The following are some preliminary considerations that might help to better focus the problem.

a) For two spheres in direct sight of each other, the visible portions are those contained into the cylinder connecting the two.
b) The visible and dark portions are separated by a major circle, on the plane normal to the line connecting the centers.
c) The problem is not affected by value of the common radius of the spheres: it can in the limit be reduced to zero.
d) For any number of aligned spheres, the hypothesis is true.
e) For three spheres ( a triangle) the dark area of each corresponds to the (dihedral) angle comprised brtween the normals to the sides thus equal to $\pi $ minus the internal angle: the tesis is true.

f) Any sphere inside the triangle is totally visible: the thesis is true for any triangle, containing whatever number of internal spheres.
g) Same for any convex polygon, the dark dihedral angle is $\pi$ minus internal angle, and the total is $(n-(n-2)) \pi = 2\pi$ .
h) Passing to a polyhedron, the dark area will be that included in the solid angle individuated by the planes normal to the edges.
i) The spheres inside a convex polyhedron are again totally visible.
Consider in fact a sphere $\to$ point inside the polyhedron. By definition of convexity, any plane through the point will leave at least one vertex of the polygon on either side of the plane. Therefore any point on the internal sphere will see at least one vertex.
j) The same consideration above is valid for any convex polytope.

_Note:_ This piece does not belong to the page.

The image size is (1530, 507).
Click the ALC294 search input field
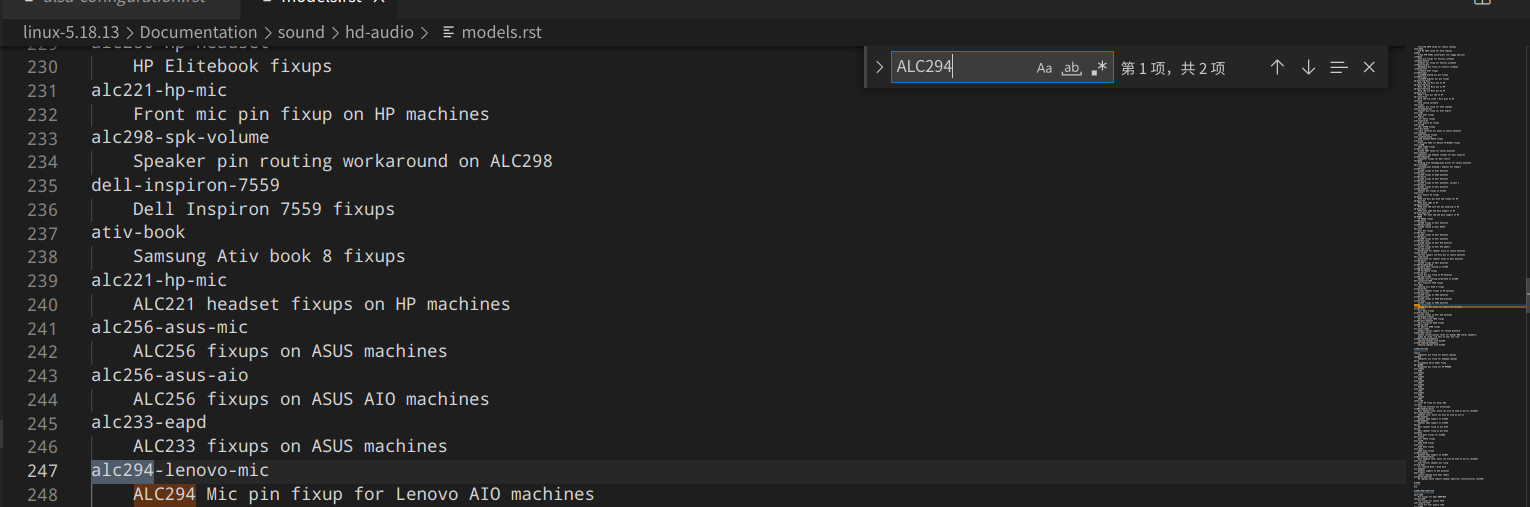click(960, 68)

k) Given a convex polytope, keeping one vertex (O) firm and moving the other spheres (A) along the prolongation of the edges (B) won't alter the total amount of dark area, because of the consideration in a):
i.e., $OA$ and $OB$ are equivalent.
The choice of the vertex O is arbitrary, so the projection can be repeated from any vertex in A or B.
l) In addition to the above, any angle-preserving transformation won't alter the situation.

Answer 3

As I'm seeing it: Let $c_i$ $(1\leq i\leq N)$ be the centers of the given spheres and $P$ be the convex hull of the $c_i$. Then $P$ is a compact convex polyhedron in ${\mathbb R}^3$, bounded by vertices, edges, and faces. Let $$Q:=P+B_r=\bigl\{x+y\bigm| x\in P, \>\|y\|\leq r\bigr\}$$ be the closed "$r$-neighborhood" of $P$. This $Q$ is bounded by a spherical piece for each vertex of $P$, a cylindrical piece for each edge of $P$, and a plane piece for each face of $P$. The spherical pieces are exactly the parts of the given spheres that cannot be seen from some other of the given spheres. The total curvature of these parts is $4\pi$, by Gauss'-Bonnet's theorem. Therefore the total unseen area on the given spheres is $4\pi r^2$, or the area of a single sphere.